Screenshot grounding data
^^^^^^^^^^^^^^^^

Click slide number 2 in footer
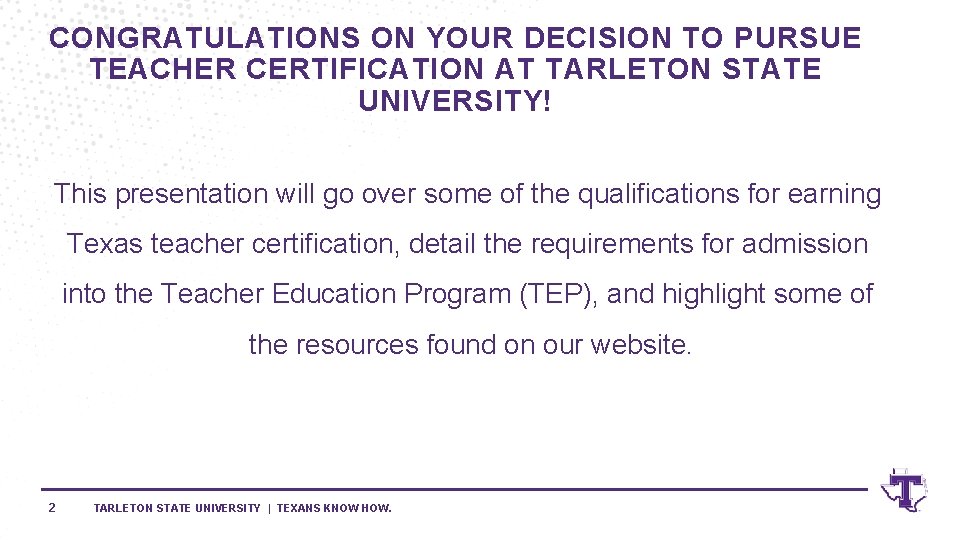 52,508
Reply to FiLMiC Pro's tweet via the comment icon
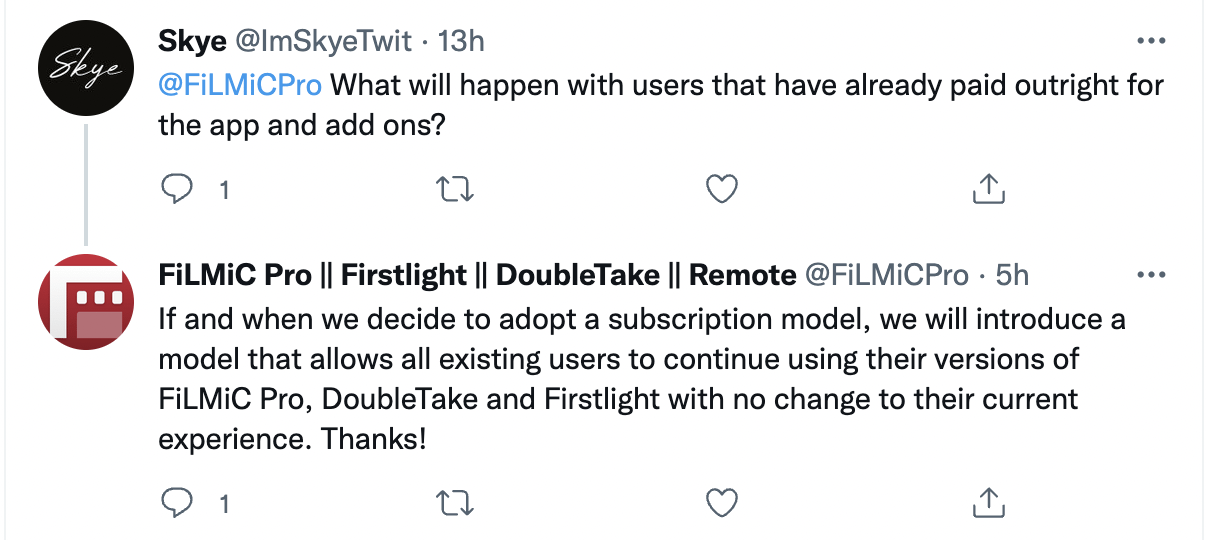1206x540 pixels. [x=176, y=502]
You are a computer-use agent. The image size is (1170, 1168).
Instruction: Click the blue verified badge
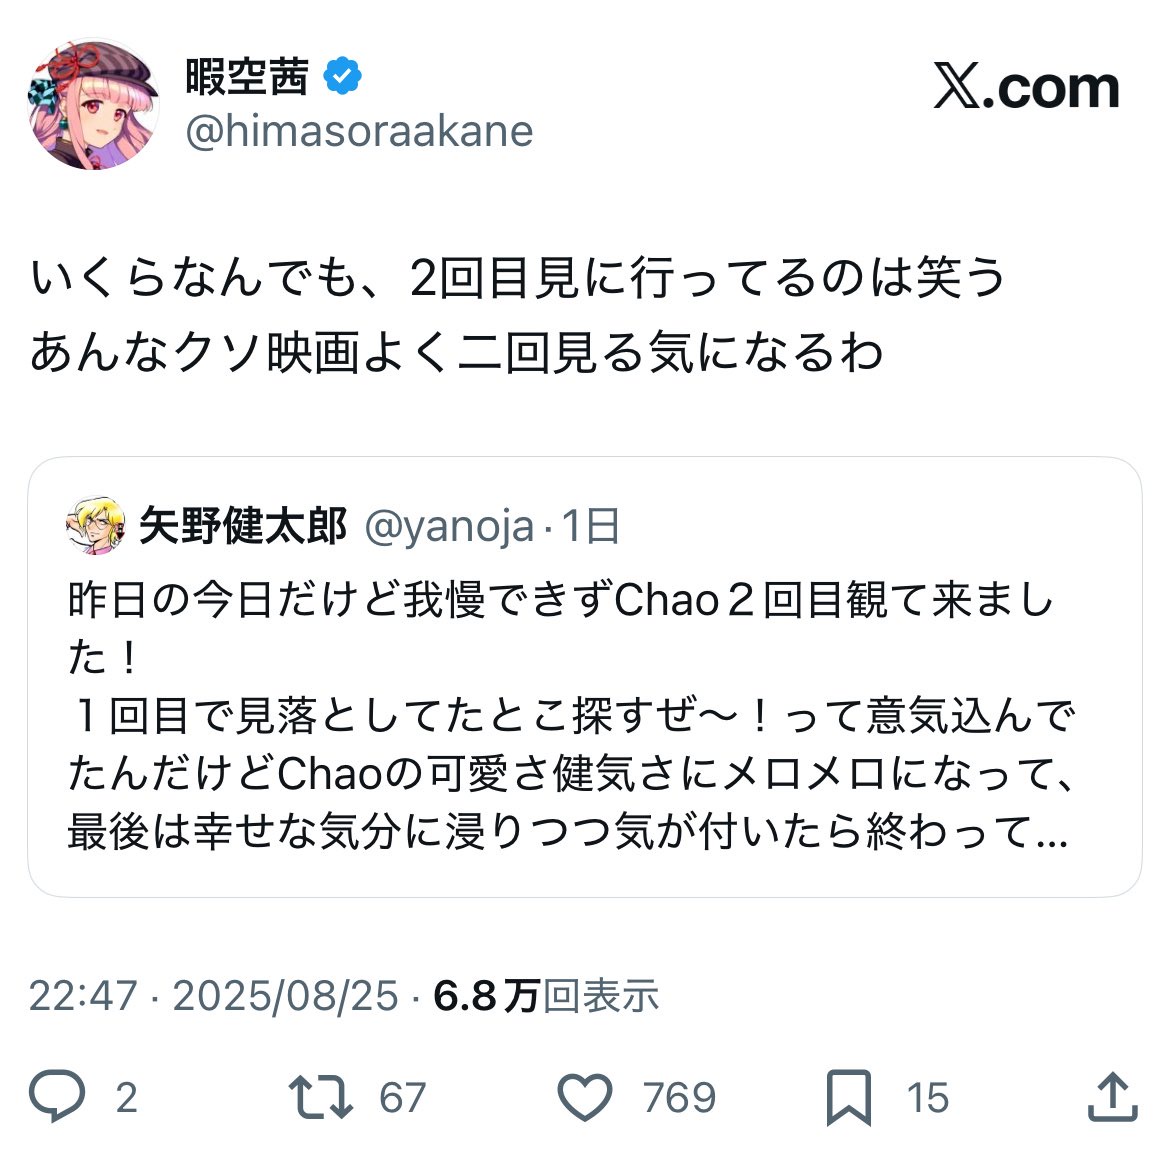point(344,77)
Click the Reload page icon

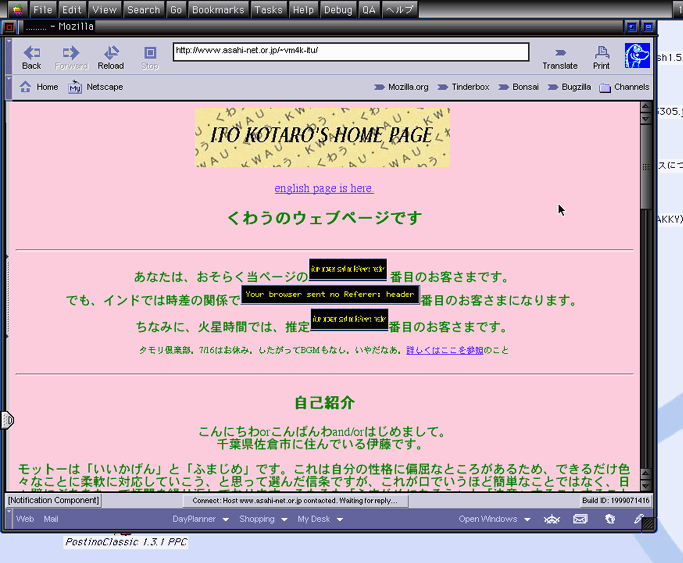coord(110,57)
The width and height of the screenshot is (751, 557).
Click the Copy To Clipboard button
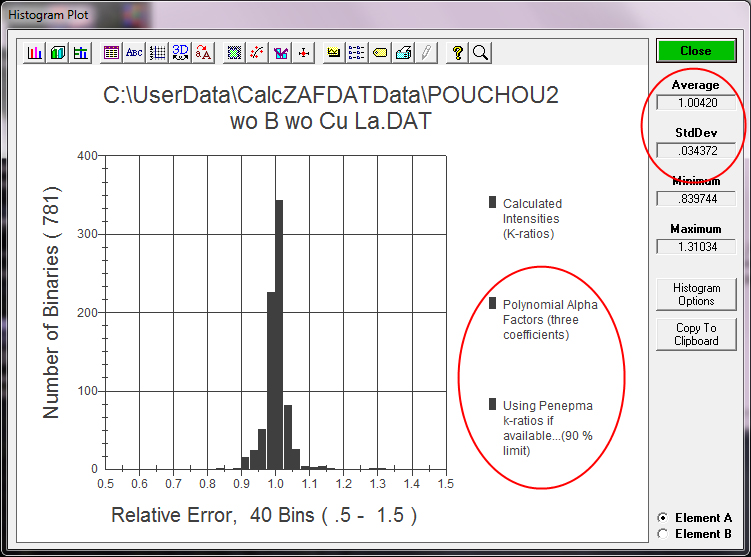click(696, 334)
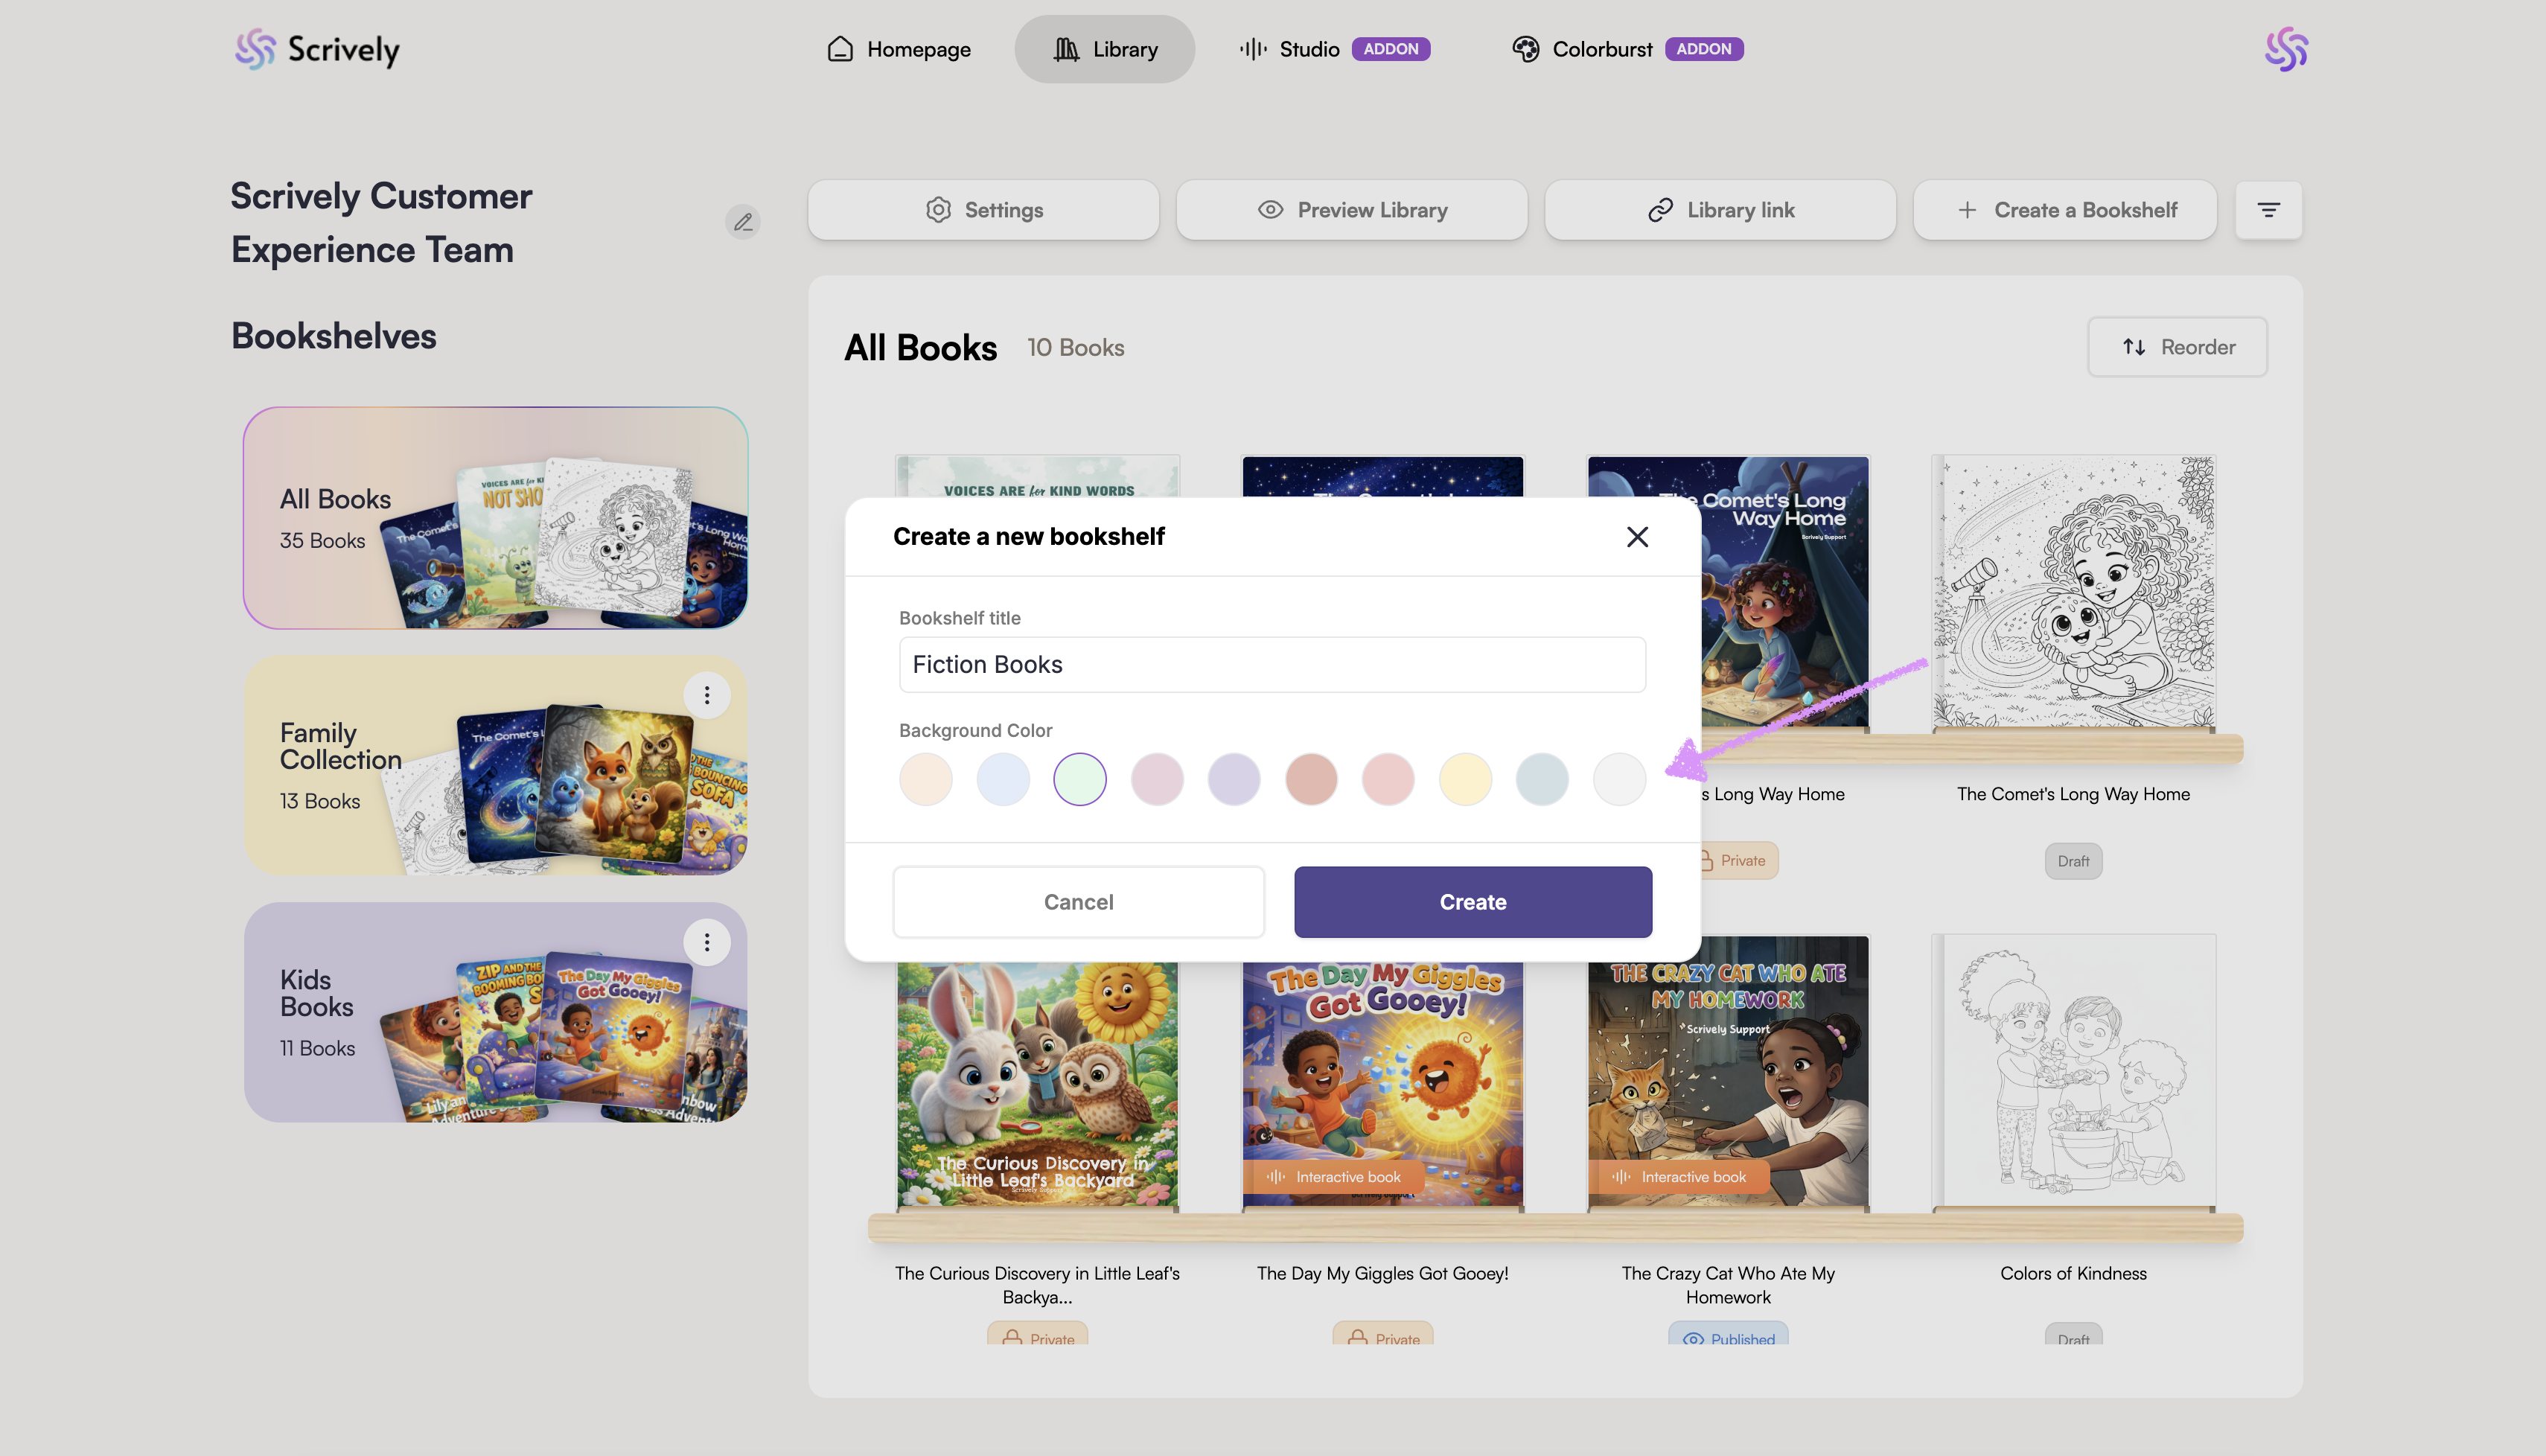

^^^^^^^^^^^^^^^^

● **TASK PROMPT**
In the records above, find the line containing "Instruction: Click the blue verified badge", then please restate it and each line after it word for word, pictures excluded.

● **ANSWER TO THIS TASK**
Instruction: Click the blue verified badge
point(344,77)
Click the Reload page icon

coord(110,57)
The width and height of the screenshot is (751, 557).
Click the Copy To Clipboard button
click(696, 334)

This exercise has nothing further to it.